======== Data records ========

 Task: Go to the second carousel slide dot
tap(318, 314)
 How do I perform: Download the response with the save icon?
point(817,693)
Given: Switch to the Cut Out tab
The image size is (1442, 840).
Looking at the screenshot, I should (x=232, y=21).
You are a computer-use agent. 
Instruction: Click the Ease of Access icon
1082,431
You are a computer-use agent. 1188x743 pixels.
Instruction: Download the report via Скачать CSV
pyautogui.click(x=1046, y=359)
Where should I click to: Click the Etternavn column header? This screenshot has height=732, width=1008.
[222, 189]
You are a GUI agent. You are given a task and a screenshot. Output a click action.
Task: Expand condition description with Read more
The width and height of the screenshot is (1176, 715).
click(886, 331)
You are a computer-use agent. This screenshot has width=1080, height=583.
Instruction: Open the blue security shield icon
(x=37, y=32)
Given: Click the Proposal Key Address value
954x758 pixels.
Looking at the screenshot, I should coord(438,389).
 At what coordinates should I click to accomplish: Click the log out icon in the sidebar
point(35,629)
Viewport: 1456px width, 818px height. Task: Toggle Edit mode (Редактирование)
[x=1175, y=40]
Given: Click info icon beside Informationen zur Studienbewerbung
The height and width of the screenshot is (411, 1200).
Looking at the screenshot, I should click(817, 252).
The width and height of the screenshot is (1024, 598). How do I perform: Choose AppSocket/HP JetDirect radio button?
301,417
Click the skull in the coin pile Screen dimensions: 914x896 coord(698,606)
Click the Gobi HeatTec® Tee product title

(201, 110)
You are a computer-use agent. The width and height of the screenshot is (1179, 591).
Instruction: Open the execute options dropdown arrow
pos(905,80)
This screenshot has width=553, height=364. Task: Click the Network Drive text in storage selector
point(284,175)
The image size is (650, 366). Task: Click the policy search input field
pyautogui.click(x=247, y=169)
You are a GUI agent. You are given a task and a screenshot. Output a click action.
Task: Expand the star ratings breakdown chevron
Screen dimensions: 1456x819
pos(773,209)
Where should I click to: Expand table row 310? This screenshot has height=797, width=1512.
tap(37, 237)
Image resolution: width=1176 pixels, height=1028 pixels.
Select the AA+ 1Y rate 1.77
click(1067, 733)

========

Each entry above is to be printed again exactly.

Reply to the task
 Task: Go to the second carousel slide dot
tap(318, 314)
 How do I perform: Download the response with the save icon?
point(817,693)
Given: Switch to the Cut Out tab
The image size is (1442, 840).
Looking at the screenshot, I should (x=232, y=21).
You are a computer-use agent. 
Instruction: Click the Ease of Access icon
1082,431
You are a computer-use agent. 1188x743 pixels.
Instruction: Download the report via Скачать CSV
pyautogui.click(x=1046, y=359)
Where should I click to: Click the Etternavn column header? This screenshot has height=732, width=1008.
[222, 189]
You are a GUI agent. You are given a task and a screenshot. Output a click action.
Task: Expand condition description with Read more
The width and height of the screenshot is (1176, 715).
click(886, 331)
You are a computer-use agent. This screenshot has width=1080, height=583.
Instruction: Open the blue security shield icon
(x=37, y=32)
Given: Click the Proposal Key Address value
954x758 pixels.
Looking at the screenshot, I should coord(438,389).
 At what coordinates should I click to accomplish: Click the log out icon in the sidebar
point(35,629)
Viewport: 1456px width, 818px height. Task: Toggle Edit mode (Редактирование)
[x=1175, y=40]
Given: Click info icon beside Informationen zur Studienbewerbung
The height and width of the screenshot is (411, 1200).
Looking at the screenshot, I should click(817, 252).
The width and height of the screenshot is (1024, 598). How do I perform: Choose AppSocket/HP JetDirect radio button?
301,417
Click the skull in the coin pile Screen dimensions: 914x896 coord(698,606)
Click the Gobi HeatTec® Tee product title

(201, 110)
You are a computer-use agent. The width and height of the screenshot is (1179, 591).
Instruction: Open the execute options dropdown arrow
pos(905,80)
This screenshot has width=553, height=364. Task: Click the Network Drive text in storage selector
point(284,175)
The image size is (650, 366). Task: Click the policy search input field
pyautogui.click(x=247, y=169)
You are a GUI agent. You are given a task and a screenshot. Output a click action.
Task: Expand the star ratings breakdown chevron
Screen dimensions: 1456x819
pos(773,209)
Where should I click to: Expand table row 310? This screenshot has height=797, width=1512.
tap(37, 237)
Image resolution: width=1176 pixels, height=1028 pixels.
Select the AA+ 1Y rate 1.77
click(1067, 733)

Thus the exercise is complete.